> Records for the task
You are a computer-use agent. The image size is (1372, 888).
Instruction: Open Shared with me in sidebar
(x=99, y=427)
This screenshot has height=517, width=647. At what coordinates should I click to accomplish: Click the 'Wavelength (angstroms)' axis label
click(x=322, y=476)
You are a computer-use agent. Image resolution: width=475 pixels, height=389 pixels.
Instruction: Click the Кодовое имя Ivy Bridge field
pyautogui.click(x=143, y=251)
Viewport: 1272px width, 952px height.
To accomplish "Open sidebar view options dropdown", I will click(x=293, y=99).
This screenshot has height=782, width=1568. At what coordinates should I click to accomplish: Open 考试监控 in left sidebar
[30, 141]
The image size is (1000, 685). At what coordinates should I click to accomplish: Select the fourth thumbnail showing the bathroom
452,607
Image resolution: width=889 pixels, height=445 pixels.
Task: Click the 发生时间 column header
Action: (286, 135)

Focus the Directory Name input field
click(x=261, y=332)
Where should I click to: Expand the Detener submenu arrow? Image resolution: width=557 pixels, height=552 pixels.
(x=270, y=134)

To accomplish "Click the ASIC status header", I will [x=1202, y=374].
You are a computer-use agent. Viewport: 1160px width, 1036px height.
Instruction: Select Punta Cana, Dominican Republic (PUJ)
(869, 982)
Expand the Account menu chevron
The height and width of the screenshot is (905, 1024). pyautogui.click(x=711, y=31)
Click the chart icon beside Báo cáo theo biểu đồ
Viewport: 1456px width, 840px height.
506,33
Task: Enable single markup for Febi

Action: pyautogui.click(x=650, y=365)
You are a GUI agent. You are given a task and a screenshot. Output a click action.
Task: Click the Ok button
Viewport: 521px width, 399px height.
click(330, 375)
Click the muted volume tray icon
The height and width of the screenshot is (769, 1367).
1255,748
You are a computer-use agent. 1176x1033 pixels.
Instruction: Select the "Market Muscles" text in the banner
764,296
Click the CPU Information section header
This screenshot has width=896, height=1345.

> About this task
Search the material for the string "computer" and return each line that has it.

> Answer to the problem
You are a computer-use agent. The image size is (1372, 888).
You are a computer-use agent. Image resolution: width=475 pixels, height=389 pixels.
You are a computer-use agent. Viewport: 1160px width, 1036px height.
You are a computer-use agent. 1176x1033 pixels.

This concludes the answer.